[WORK REQUEST] Nothing outside the range below should be printed. Output exactly the lines from the line with "Given: Expand the quoted topic chevron" to the line with "Screen dimensions: 735x488", both included.

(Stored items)
• • •

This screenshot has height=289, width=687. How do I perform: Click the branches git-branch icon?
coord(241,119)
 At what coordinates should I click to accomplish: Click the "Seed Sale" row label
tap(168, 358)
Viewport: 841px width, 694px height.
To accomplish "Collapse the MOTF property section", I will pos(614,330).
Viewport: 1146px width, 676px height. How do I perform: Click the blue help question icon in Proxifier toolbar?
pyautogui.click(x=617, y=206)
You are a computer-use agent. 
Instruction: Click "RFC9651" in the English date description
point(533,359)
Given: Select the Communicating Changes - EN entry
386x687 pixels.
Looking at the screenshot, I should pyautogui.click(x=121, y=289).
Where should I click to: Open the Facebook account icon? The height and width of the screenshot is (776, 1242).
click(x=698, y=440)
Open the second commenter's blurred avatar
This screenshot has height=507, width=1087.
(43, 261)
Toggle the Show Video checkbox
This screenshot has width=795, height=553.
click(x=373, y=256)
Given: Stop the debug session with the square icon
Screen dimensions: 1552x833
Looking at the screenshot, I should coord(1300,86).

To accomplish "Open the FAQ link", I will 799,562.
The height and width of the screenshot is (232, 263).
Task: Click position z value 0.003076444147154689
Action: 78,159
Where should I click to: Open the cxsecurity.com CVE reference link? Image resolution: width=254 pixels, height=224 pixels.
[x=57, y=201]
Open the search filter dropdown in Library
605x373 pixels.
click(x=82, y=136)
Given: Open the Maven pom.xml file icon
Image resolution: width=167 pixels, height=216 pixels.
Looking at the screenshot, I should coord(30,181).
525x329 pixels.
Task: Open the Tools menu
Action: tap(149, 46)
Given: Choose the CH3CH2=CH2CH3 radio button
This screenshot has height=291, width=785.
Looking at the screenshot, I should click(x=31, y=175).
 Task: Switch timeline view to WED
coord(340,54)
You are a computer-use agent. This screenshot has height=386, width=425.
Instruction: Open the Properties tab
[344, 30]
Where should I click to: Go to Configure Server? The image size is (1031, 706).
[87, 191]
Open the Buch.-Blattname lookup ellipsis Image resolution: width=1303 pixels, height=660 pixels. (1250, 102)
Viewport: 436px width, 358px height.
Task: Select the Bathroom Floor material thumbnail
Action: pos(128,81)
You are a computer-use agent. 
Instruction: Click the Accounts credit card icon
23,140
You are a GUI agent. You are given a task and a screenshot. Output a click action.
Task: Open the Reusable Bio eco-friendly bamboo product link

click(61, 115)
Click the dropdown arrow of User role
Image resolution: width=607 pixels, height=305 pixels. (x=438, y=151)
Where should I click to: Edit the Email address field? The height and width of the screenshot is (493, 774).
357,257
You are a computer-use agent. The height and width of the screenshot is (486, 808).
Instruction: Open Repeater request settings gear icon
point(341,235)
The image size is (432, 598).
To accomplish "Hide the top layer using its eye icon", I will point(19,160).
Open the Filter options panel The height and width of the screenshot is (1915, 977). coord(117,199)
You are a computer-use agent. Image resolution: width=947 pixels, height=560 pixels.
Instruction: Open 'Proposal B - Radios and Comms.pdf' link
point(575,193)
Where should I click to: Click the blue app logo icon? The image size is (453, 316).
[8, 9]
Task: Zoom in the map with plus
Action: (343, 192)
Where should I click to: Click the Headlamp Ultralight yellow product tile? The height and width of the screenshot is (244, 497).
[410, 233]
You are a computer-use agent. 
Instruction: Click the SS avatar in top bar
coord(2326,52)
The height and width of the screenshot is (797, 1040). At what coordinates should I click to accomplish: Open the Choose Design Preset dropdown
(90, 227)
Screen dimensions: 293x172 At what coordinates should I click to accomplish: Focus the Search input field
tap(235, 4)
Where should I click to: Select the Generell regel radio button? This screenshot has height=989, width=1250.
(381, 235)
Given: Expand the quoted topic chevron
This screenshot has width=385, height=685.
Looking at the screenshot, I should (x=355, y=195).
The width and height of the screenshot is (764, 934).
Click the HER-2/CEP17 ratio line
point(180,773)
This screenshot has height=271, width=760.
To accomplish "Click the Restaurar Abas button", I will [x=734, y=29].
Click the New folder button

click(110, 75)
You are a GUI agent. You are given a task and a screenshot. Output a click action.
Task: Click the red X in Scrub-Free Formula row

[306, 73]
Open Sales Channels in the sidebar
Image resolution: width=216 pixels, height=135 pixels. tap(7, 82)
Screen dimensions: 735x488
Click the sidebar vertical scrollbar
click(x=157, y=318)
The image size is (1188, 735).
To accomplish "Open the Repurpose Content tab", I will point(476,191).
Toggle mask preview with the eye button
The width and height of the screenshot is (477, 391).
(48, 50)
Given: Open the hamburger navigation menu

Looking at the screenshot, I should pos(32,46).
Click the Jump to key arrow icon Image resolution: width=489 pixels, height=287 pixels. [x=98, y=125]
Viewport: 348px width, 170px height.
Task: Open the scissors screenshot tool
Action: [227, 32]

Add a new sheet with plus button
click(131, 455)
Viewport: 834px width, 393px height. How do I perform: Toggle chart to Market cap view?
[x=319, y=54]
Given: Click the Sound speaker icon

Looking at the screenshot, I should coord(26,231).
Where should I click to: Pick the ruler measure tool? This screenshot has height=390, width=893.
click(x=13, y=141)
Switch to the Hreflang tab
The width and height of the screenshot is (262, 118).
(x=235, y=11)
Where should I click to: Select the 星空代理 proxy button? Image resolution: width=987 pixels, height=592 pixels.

• • •

[ANSWER FOR THE TASK]
Given: Expand the quoted topic chevron
This screenshot has width=385, height=685.
Looking at the screenshot, I should (x=355, y=195).
The width and height of the screenshot is (764, 934).
Click the HER-2/CEP17 ratio line
point(180,773)
This screenshot has height=271, width=760.
To accomplish "Click the Restaurar Abas button", I will [x=734, y=29].
Click the New folder button

click(110, 75)
You are a GUI agent. You are given a task and a screenshot. Output a click action.
Task: Click the red X in Scrub-Free Formula row

[306, 73]
Open Sales Channels in the sidebar
Image resolution: width=216 pixels, height=135 pixels. tap(7, 82)
Screen dimensions: 735x488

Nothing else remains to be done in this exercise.